- Sport: Baseball
- Conference: Big Eight Conference
- Played: 1976–1996

Host stadiums
- All Sports Stadium (1976–1996)

Host locations
- Oklahoma City, Oklahoma (1976–1996)

= Big Eight Conference baseball tournament =

The Big Eight Conference baseball tournament was the conference baseball championship of the NCAA Division I Big Eight Conference from 1976 through 1996. The winner of the tournament received an automatic berth to the NCAA Division I Baseball Championship. Throughout the tournament's history, the event was held in Oklahoma City, Oklahoma. Oklahoma State won seventeen titles, including the final sixteen.

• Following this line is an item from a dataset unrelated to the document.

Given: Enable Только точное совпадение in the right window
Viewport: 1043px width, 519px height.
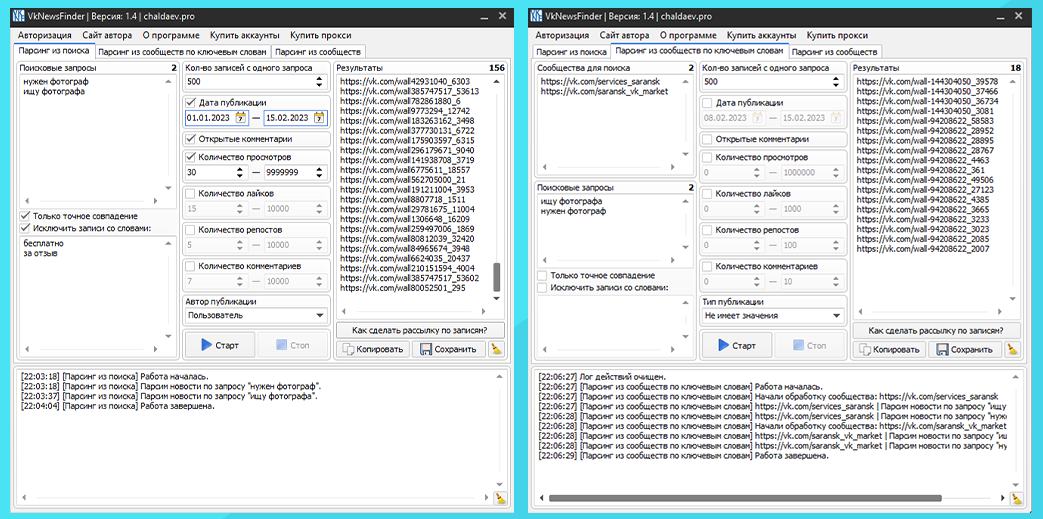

Oklahoma and Missouri won two titles each.

==Champions==

===By year===
The following is a list of conference champions and sites listed by year.

| Year | Program | Site |
| 1976 | Missouri | All Sports Stadium • Oklahoma City, Oklahoma |
| 1977 | Oklahoma |
| 1978 | Oklahoma State |
| 1979 | Oklahoma |
| 1980 | Missouri |
| 1981 | Oklahoma State |
| 1982 | Oklahoma State |
| 1983 | Oklahoma State |
| 1984 | Oklahoma State |
| 1985 | Oklahoma State |
| 1986 | Oklahoma State |
| 1987 | Oklahoma State |
| 1988 | Oklahoma State |
| 1989 | Oklahoma State |
| 1990 | Oklahoma State |
| 1991 | Oklahoma State |
| 1992 | Oklahoma State |
| 1993 | Oklahoma State |
| 1994 | Oklahoma State |
| 1995 | Oklahoma State |
| 1996 | Oklahoma State |

===By school===
The following is a list of conference champions listed by school.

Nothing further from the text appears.